BEGIN Given passage
Reactive nitrogen (N) deposition can affect ecosystem processes, particularly in oligotrophic upland habitats. Phosphorus (P) addition has been proposed to reduce the effects of N enrichment on N leaching and acidification, since P limitation can reduce biomass production and consequent sequestration of reactive N. However, biodiversity is often reduced in more productive ecosystems and P limitation may protect against this effect. Responses to P availability in instances of high N deposition are poorly understood. This study investigated the ecosystem response to alleviation of P limitation, using a long-term nutrient addition experiment (1996–2012) three years after ceasing N inputs and 15 years after a single P application. Substantial differences were observed in the structure and composition of vegetation species and above-ground vegetation biomass. Vegetation height was greater in the N + P addition treatments (+ 38% cf. control), with increased cryptogam cover (+ 47%), whereas N addition increased graminoid species cover (+ 68%). Vegetation diversity was significantly reduced by the addition of P (− 21%), indicating that P limitation is likely to be an important mechanism that limits biodiversity loss in upland habitats exposed to chronic N deposition. Significant differences in soil C and N contents were also observed between treatments. Relative to control, the addition of N increased soil C (+ 11%) and N (+ 11%) pool sizes, whereas the addition of N and P reduced soil C (− 12%) and N (− 13%) pool sizes. This demonstrated the importance of P availability for upland ecosystem processes, and highlights the long-term effects of P addition on vegetation species composition and C storage. Thus, the addition of P cannot be endorsed as a method for reducing impacts of N deposition.
END Given passage
Directions:
Answer these questions using the nitrogen and phosphorus passage, one per line.
1. Over which years did the long-term nutrient addition experiment run?
2. By what percentage did nitrogen addition increase graminoid species cover?
3. Compared with the control, how did adding both nitrogen and phosphorus change the soil carbon pool size?
BEGIN Recorded information
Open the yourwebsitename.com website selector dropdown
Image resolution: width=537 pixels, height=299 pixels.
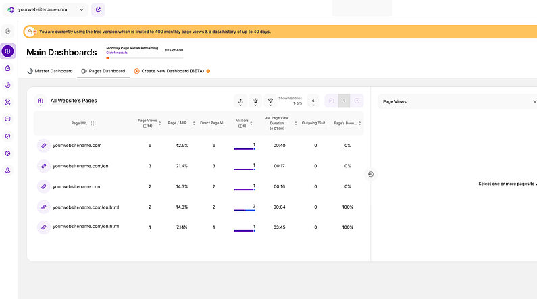pos(46,9)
END Recorded information
Exercise output:
1. 1996–2012
2. 68%
3. It reduced it by 12%.